JAKARTA – Menteri Koordinator Bidang Politik dan Keamanan (Menko Polkam) Jenderal TNI (Purn) Djamari Chaniago menegaskan bahwa video yang beredar di media sosial dan dinarasikan sebagai aksi demonstrasi besar di Indonesia merupakan informasi bohong (hoaks).
Pernyataan tersebut disampaikan Djamari di Kantor Kemenko Polkam, Jakarta Pusat, Rabu (5/8/2026). Menurutnya, video yang beredar diduga merupakan dokumentasi peristiwa pada masa lalu dan tidak menggambarkan kondisi yang terjadi saat ini.

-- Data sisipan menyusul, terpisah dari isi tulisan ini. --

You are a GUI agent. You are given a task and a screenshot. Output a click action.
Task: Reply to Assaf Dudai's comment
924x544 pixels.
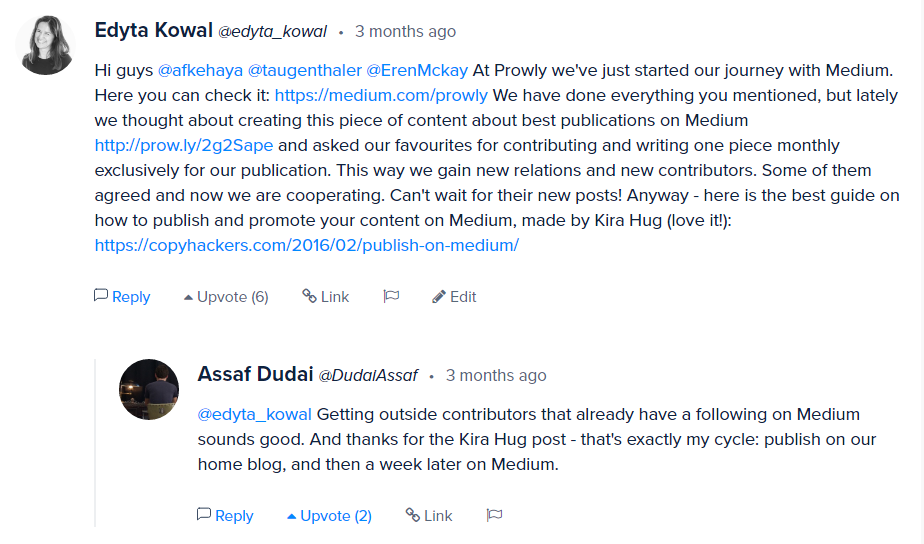click(225, 515)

“Video itu saya nyatakan tidak benar. Tidak ada di wilayah Indonesia, di tanah air kita, demonstrasi seperti yang ditampilkan dalam video tersebut. Kemungkinan itu merupakan rekaman dari masa lalu. Saat ini tidak ada,” tegas Djamari.

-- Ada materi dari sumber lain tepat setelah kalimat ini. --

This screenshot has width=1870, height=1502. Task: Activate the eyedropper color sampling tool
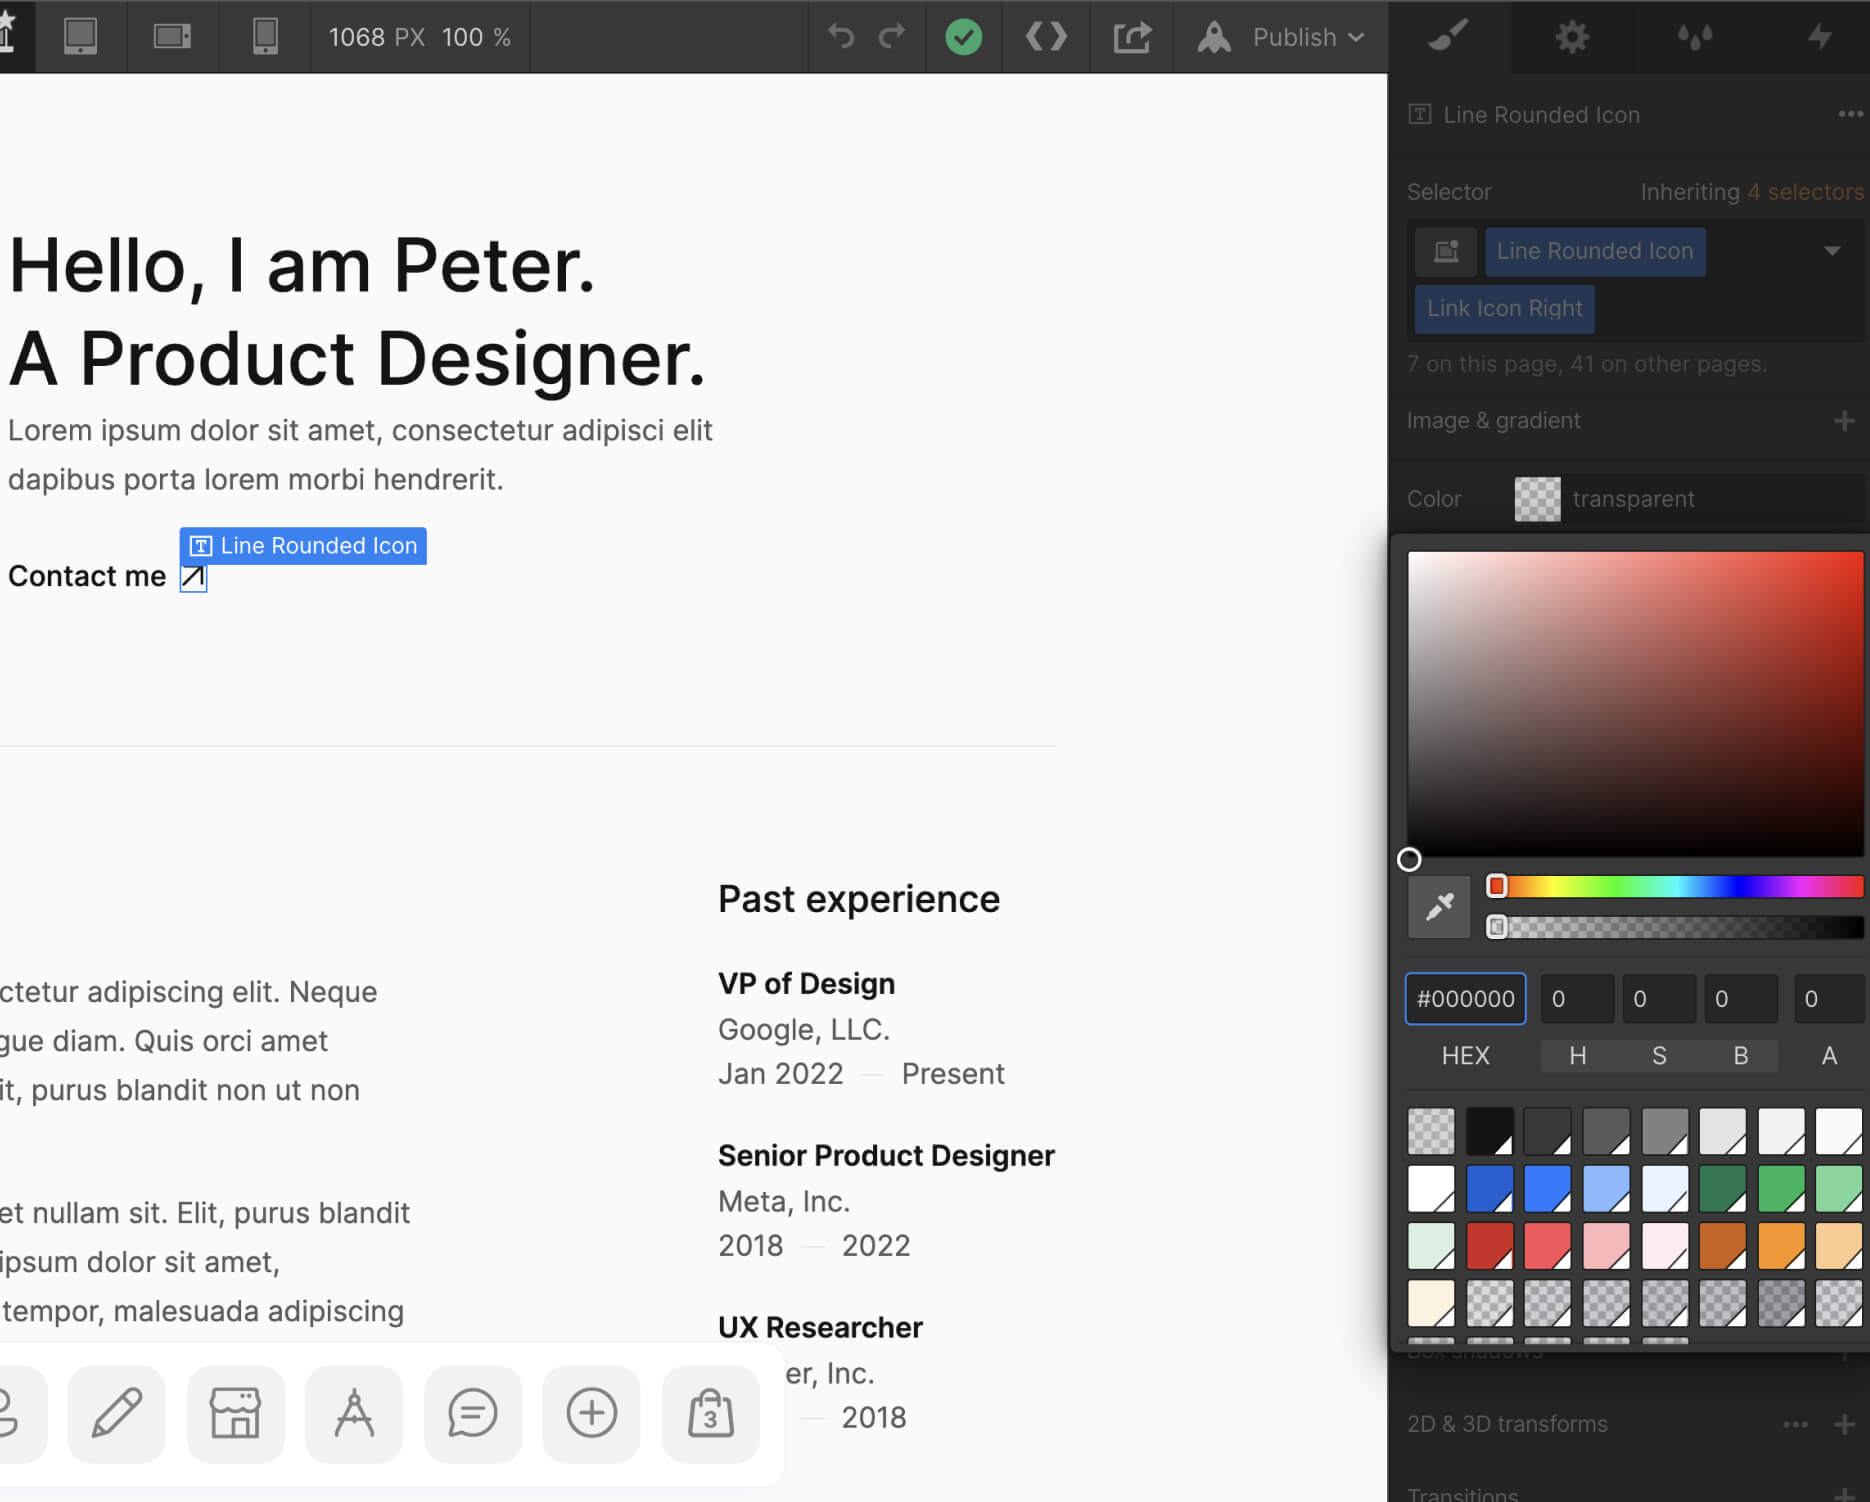tap(1438, 906)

Ia menyampaikan, pemerintah bersama TNI dan Polri terus bekerja menjaga stabilitas keamanan dan ketertiban masyarakat agar situasi nasional tetap aman dan kondusif.
Terkait penyebaran video tersebut, Djamari menegaskan pemerintah akan menelusuri akun yang pertama kali menyebarkannya. Apabila ditemukan adanya unsur tindak pidana, aparat penegak hukum akan mengambil tindakan sesuai ketentuan yang berlaku.
“Kami akan menelusuri akun penyebarnya. Jika terdapat indikasi pelanggaran hukum dan memenuhi unsur tindak pidana, tentu akan kami tindak secara tegas sesuai peraturan perundang-undangan,” ujarnya.
Di sisi lain, Djamari menegaskan pemerintah tetap menjamin hak masyarakat untuk menyampaikan pendapat di muka umum sebagaimana diatur dalam peraturan perundang-undangan. Namun, penyampaian aspirasi harus dilakukan secara tertib, damai, dan tidak mengarah pada tindakan anarkis.
“Unjuk rasa sebagai bentuk penyampaian pendapat diperbolehkan. Kritik juga merupakan bagian dari demokrasi dan sangat diperlukan. Yang tidak dapat ditoleransi adalah tindakan anarkis, perusakan fasilitas umum, maupun pembakaran yang merugikan masyarakat,” katanya.
Ia menambahkan, pemerintah tidak akan memberikan toleransi terhadap setiap tindakan yang mengganggu keamanan, ketertiban umum, serta merusak fasilitas publik.